La vision d’ensemble va bien au-delà de ces mesures transitoires. Les chercheurs et chercheuses du domaine numérique au Canada se préparent à l’arrivée d’une nouvelle capacité nationale en superinformatique. L’objectif : bâtir un écosystème où la puissance de calcul est perçue comme une infrastructure de recherche commune plutôt qu’un actif limité à certaines institutions. Ce virage s’inscrit dans un débat de politique publique plus large : comment transformer les découvertes issues des laboratoires universitaires en outils concrets pour la santé, le climat, la fabrication et d’autres secteurs qui touchent directement la vie quotidienne.

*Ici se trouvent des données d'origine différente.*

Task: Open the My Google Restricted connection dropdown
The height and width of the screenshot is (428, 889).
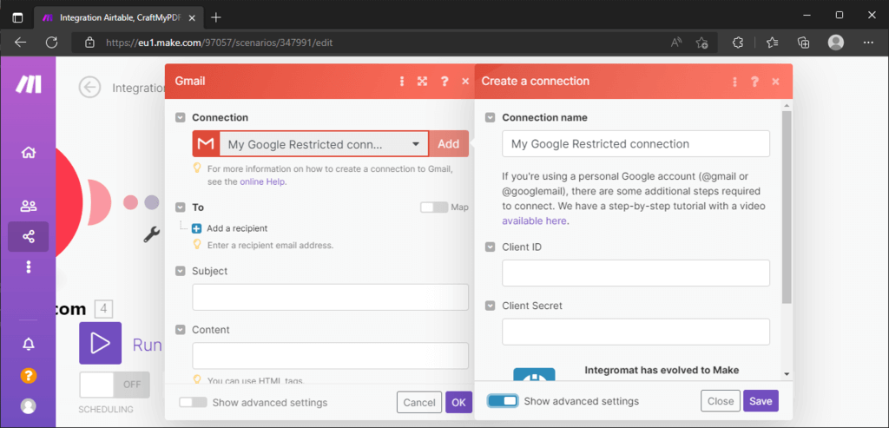Action: click(x=323, y=144)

Pour les étudiants des cycles supérieurs, les jeunes chercheurs et les fondateurs de startups soutenus par la Fondation canadienne pour l’innovation et la recherche (CFIR), cette période crée un nouvel alignement entre la formation, la planification des subventions et le développement de produits. Lorsque les coûts informatiques sont intégrés dès la conception d’un projet, la gestion des données et l’évaluation des modèles peuvent se faire en temps réel, ce qui renforce à la fois la préparation technique et la reddition de comptes.

Cependant, le défi demeure autant culturel que technologique. Former la prochaine génération d’innovateurs et d’innovatrices au Canada exigera non seulement plus de cycles de calcul, mais aussi une collaboration accrue entre les établissements, les bailleurs de fonds et les développeurs privés. En ancrant ces investissements dans les valeurs de la recherche publique et la pratique fondée sur les données, le Canada se place en position de transformer l’intelligence artificielle d’un champ encore théorique en une ressource nationale concrète et utile.